GIVEN PASSAGE:
Sven Ollino
Great comment Mr T
piperTom
My thanks, also, to Mr T. I came here to say that, but he said it better and with references.
SpotandJerome
With LED's, much of the energy is wasted due to non-radiative recombination. In addition, it is impossible to construct and LED in such a manner that all of the photons are actually emitted into space. Much of the light never leaves the device. Both of these inefficiencies are eliminated by the physics of a carbon nanotube structure. Consequently, the potential exist to create a significantly more efficient light source with a much higher photon density than that of an LED. However, as with any new technology, it will require research to optimize its implementation and discover any unforeseen limitations.
Riaanh
@Mr T, it is not that simple, we cannot just say let's stop al research, because we already have a similar working solution. These guys happen to be chasing a more efficient light source, which at the moment may not be a viable replacement for LED's, but in the meantime science is benefiting from their experience. They are for example getting valuable experience on manipulating nano tubes. Yes, this may eventually turn out to be a dead end, but one of the researchers will then take his knowledge gained and enrich another project. There are countless examples of dead-end research leading to a completely different solution. One of the famous examples was the microwave oven, which came about from radar research. All research should not be about trying to make money with a sellable product and aiding consumerism. With this brilliant work they are enriching our collective scientific knowledge.
Jay Finke
Seems to me LED's give off allot of heat, if that could be fixed my guess is the would be very efficient ? and I'm surprised they haven't made a LED water heater yet, i attempted to make a small version in 1977. but I was a little green and never succeeded.

DATA:
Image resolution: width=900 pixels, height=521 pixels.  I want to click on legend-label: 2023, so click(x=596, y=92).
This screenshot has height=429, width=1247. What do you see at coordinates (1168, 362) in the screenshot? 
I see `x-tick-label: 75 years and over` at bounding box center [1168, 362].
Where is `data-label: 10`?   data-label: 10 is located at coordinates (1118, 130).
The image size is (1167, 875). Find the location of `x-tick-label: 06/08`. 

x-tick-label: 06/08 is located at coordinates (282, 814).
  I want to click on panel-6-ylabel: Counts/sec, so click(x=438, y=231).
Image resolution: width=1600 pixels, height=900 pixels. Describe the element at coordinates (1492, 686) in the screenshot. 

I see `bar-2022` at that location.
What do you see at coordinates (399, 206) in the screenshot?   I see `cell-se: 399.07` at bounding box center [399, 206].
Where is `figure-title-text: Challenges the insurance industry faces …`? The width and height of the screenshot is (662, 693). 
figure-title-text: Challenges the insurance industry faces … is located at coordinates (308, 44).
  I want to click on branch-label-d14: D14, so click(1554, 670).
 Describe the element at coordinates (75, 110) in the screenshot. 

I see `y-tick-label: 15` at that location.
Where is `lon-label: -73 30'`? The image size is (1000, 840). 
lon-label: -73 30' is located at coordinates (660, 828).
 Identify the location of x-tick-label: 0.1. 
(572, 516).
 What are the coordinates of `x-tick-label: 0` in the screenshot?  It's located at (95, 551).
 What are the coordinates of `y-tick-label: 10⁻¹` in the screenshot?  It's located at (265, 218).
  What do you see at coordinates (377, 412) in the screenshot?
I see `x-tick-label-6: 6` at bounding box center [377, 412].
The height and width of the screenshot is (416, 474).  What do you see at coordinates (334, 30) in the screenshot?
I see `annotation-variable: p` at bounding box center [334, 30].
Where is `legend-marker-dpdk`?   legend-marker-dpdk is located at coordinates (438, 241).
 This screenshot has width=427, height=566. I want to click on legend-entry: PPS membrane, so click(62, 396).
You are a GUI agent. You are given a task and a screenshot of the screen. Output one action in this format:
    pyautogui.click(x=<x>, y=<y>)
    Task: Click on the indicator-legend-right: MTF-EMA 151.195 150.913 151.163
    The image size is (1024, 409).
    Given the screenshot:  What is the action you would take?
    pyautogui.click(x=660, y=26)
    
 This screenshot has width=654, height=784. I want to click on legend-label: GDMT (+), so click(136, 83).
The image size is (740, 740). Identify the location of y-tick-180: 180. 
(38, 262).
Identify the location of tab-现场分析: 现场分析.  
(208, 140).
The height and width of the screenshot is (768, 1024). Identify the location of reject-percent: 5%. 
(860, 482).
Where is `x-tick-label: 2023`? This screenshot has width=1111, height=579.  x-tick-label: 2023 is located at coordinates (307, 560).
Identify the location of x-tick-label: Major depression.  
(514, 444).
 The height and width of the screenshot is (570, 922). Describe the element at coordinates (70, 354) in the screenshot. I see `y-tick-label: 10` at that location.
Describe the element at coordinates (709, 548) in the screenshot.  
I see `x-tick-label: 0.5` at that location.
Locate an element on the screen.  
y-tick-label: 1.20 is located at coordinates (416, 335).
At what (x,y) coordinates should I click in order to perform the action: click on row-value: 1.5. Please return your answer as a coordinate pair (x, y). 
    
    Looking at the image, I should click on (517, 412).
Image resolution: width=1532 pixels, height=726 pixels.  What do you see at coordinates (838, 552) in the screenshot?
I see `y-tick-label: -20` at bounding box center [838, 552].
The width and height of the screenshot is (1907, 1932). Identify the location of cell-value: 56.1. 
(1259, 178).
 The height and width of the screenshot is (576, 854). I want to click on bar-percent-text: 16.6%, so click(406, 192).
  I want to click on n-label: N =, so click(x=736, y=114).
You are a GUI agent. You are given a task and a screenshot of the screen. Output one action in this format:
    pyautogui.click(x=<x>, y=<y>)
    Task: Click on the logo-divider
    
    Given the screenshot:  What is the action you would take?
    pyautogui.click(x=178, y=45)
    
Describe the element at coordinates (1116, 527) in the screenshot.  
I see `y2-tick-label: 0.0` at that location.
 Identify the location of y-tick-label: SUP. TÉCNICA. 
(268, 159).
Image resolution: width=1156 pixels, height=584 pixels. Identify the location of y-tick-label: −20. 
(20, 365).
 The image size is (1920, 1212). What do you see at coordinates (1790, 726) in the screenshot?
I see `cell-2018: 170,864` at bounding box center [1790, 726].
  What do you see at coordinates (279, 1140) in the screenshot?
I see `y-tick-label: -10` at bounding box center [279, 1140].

ABOUT THIS TASK: Reproduce word for word the part of the reader comments on LED and carbon nanotube lighting between "SpotandJerome" and "any unforeseen limitations.", inclusive.

SOLUTION BELOW:
SpotandJerome
With LED's, much of the energy is wasted due to non-radiative recombination. In addition, it is impossible to construct and LED in such a manner that all of the photons are actually emitted into space. Much of the light never leaves the device. Both of these inefficiencies are eliminated by the physics of a carbon nanotube structure. Consequently, the potential exist to create a significantly more efficient light source with a much higher photon density than that of an LED. However, as with any new technology, it will require research to optimize its implementation and discover any unforeseen limitations.